Encoder 102 comprises wav2vec2 module 118, or other deep neural or transformer-based feature extractor, Convolutional Neural Network (CNN) feature extractor 120, codebooks 122, quantization module 124, transformer architecture 126, and hidden representations data structure 128.

Encoder acoustic model 102 applies feature learning techniques and hidden layers of a neural network to automatically learn a character or character set from the audio samples generated by data preprocessing module 106. Hidden representations are the features detected by the hidden layers of the neural network. Wav2vec 2.0 is an example of an architecture that can be used to generate hidden representations. The hidden representations can be d-dimensional vectors of real numbers representing encodings of audio samples.

Training (Development) and Testing Version of Transcoder

Transcoder 104 conditions transcript predictions on the accent predictions and domain predictions to enhance the encoder's neural network model. Transcoder 104 comprises learnable accent adapter 132, accent predicter 134, domain predicter 136, transcript predicter 118, weighted loss algorithm 142, and output logits 144. Transcoder 104 applies an accent predictor model 134 and a domain predictor model 136 to generate accent, dialect, and domain predictions. The predictions and hidden representations are added together and passed through the learnable accent adapter 132 implemented as an attention layer which dynamically combines the inputs using matrix multiplications to produce a vector output. Transcript predictor 118 applies a classification layer to the combination of hidden representations and predictions to predict language component parts. This process can be iterative, e.g., based on proc to properly construct sentences, paragraphs, etc.

Transcoder 104 represents a multi-task decoder as described below:

Accent predictor module 134 comprises a statistical based mathematical algorithm having a parameter space that can be trained to predict accents. Accent predictor is a classification layer with a softmax that predicts the correct accent based on the encoder hidden representation.

Domain predictor 136 is a classification layer with a softmax that predicts the correct domain/sub-domain based on the encoder hidden representation.

The addition of these 2 tasks to the speech recognition task makes the entire Encoder/Transcoder a multi-task architecture (model). This means the model is designed to perform multiple tasks, in this case 3 tasks, in combination. The goal is to leverage the learning of each task to improve collective performance.

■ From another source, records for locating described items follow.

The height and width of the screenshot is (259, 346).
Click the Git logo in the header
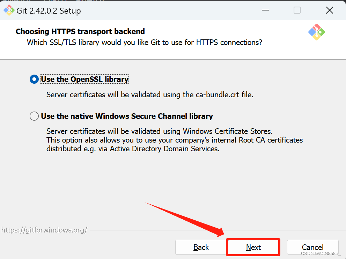pyautogui.click(x=316, y=32)
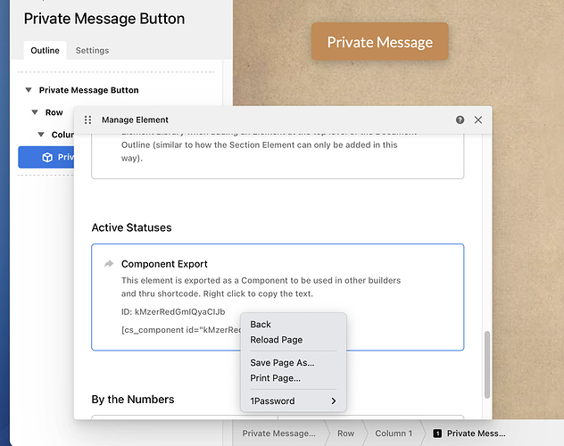The image size is (564, 446).
Task: Collapse the Column node in the outline
Action: tap(41, 135)
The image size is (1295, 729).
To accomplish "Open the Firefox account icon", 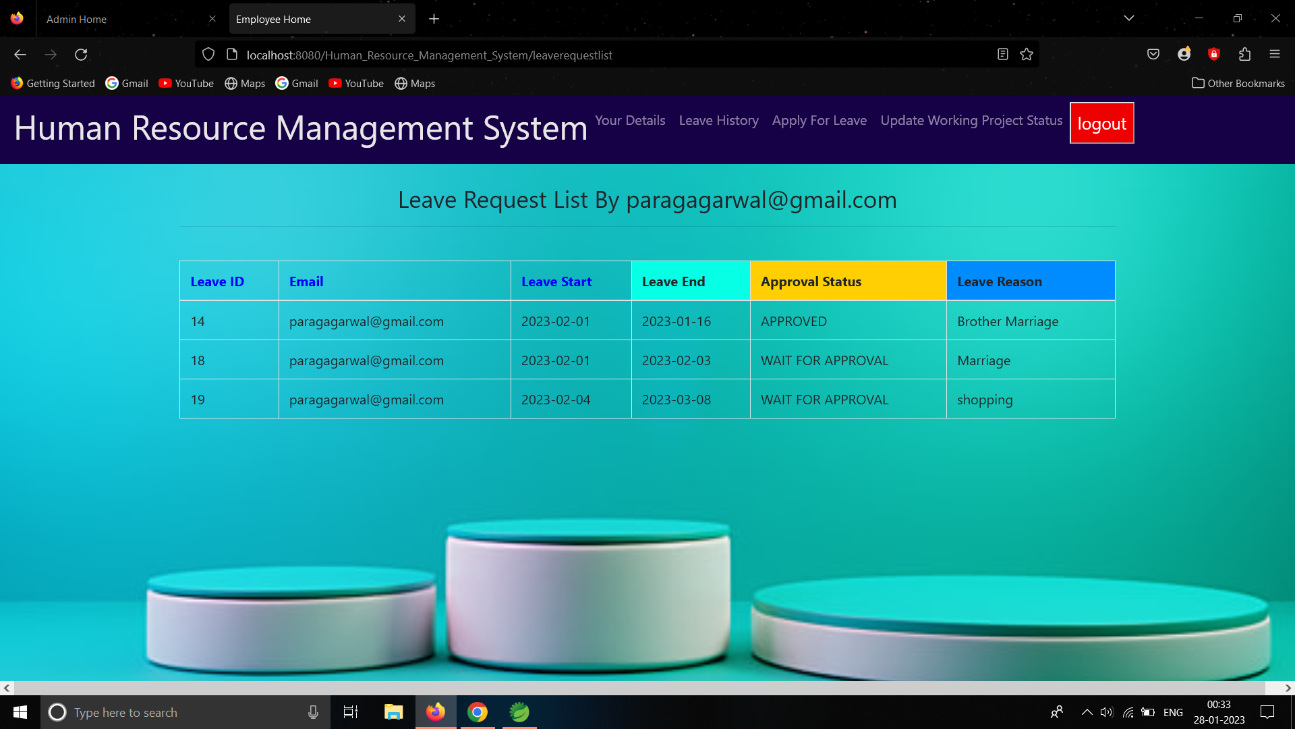I will click(1184, 55).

The in-training algorithm is not configured with how it should use the accent or domain prediction, but rather it is configured to iteratively learn the optimal combination of both vectors and a language component of hidden representations 128 based on error (or accuracy) of previous predictions. This technique allows the trained model to dynamically select (or attend to) parts of the hidden representation and accent prediction that are most valuable for correctly transcribing each audio input.

Vectors 130 comprise HRC's adjusted by accent predictor values (A) and domain predictor values (D), generated by accent predictor 134 and domain predictor 136, respectively. Normalized Transcribed Components (NTC 1-7) 138 comprises a data structure of possible outcomes, scores, or both. Each component (1-7) of NTC 138 can be a symbol, token, character, syllable, constant, vowel, word, phrase, sentence, paragraph, or any combination thereof. Transcript predictor 140 can return outcomes and scores for each epoch of a proc.

Transcript predictor 140 uses one or more text corpus, vectors 130, and vector autoregression analysis to predict possible outcomes for each HRC+ ADP, all HRC+ ADP 1-7, or both. Transcript predictor 140 can normalize the possible outcomes using a softmax algorithm (normalized exponential function).

Vectors 130 comprise HRC's iteratively adjusted by accent predictor values (A) and domain predictor values (D), generated by accent predictor 134 and domain predictor 136, respectively. Normalized Transcribed Components (NTC 1-7) 138 comprise a data structure of possible outcomes, scores, or both. Each component (1-7) of NTC 138 can be a symbol, token, character, syllable, constant, vowel, word, phrase, sentence, paragraph, or any combination thereof. Transcript predictor 140 can return outcomes and scores for each epoch of a proc.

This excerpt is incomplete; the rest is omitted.